The month of March is a lot of things– it holds the first day of spring, daylight savings, basketball tournaments (if you’re a sports fan), and the promise of warmer days. March is particularly special to us though because it is CP Awareness Month. One could say that CP is really the reason behind our company befree and essentially the creation of zipOns. 

To understand the importance of this month to us, we first need to define what CP is and how it affects us personally. 

The term cerebral palsy (CP) refers to several types of movement disorders that are caused by an early brain injury or disturbance in neurological development.The symptoms of CP impact people differently, including the parts of the body that are affected,and to what degree.

One person may struggle with moving their leg, arm and hand on one side of their body, but are able to walk, whereas another person may have difficulty sitting up, maintaining balance, and using all four limbs.

Since there are muscles throughout the entire body, it’s important to keep in mind that it is not just the obvious large muscles and muscle groups that may be affected.

Tiny muscles, for example, those controlling and coordinating eye movements and eating, drinking and swallowing are examples of other muscles that may also be involved.

Nikki’s daughter, Stella was diagnosed with CP in 2010. Nikki herself has talked about the challenges and obstacles of CP, how it affects her family personally and the difficulties that Stella faces. Surgeries and rehabs made dressing difficult for Stella, which ultimately led to the creation of zipOns (you can read more about that story here).

With every hardship CP brings forth, there are endless triumphs and reasons to celebrate life despite the disorder. It’s not easy but life is truly beautiful. 

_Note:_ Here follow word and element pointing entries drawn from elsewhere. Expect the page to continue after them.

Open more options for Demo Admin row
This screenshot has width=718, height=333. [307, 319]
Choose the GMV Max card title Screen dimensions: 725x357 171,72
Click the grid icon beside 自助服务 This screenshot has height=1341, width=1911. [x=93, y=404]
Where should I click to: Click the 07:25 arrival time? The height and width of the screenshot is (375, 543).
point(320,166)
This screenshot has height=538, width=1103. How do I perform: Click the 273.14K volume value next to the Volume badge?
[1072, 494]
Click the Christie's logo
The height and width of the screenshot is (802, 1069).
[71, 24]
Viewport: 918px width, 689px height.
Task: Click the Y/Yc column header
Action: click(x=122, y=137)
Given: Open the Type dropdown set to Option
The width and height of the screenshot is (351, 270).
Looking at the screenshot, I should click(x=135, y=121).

To help educate others during CP Awareness Month here are some ways that you can be a CP ally:

  • Be very aware of the language you use and be respectful
  • Celebrate World Cerebral Palsy Day and National Cerebral Palsy Awareness Month
  • Donate to cerebral palsy research
  • Educate other people about the cerebral palsy community
  • Ensure you are not creating accessibility problems for handicapped individuals
  • Learn how to address your child's questions and fears compassionately
  • Read books about disabilities
  • Remember that every person is different – not every individual with cerebral palsy has the same story
  • Talk to people who have cerebral palsy and learn more about their story
  • You are not entitled to touch the body or assistive equipment of those with cerebral palsy
  • If you think someone needs your help, ask first. The person will know their physicality and when they need assistance far better than you do.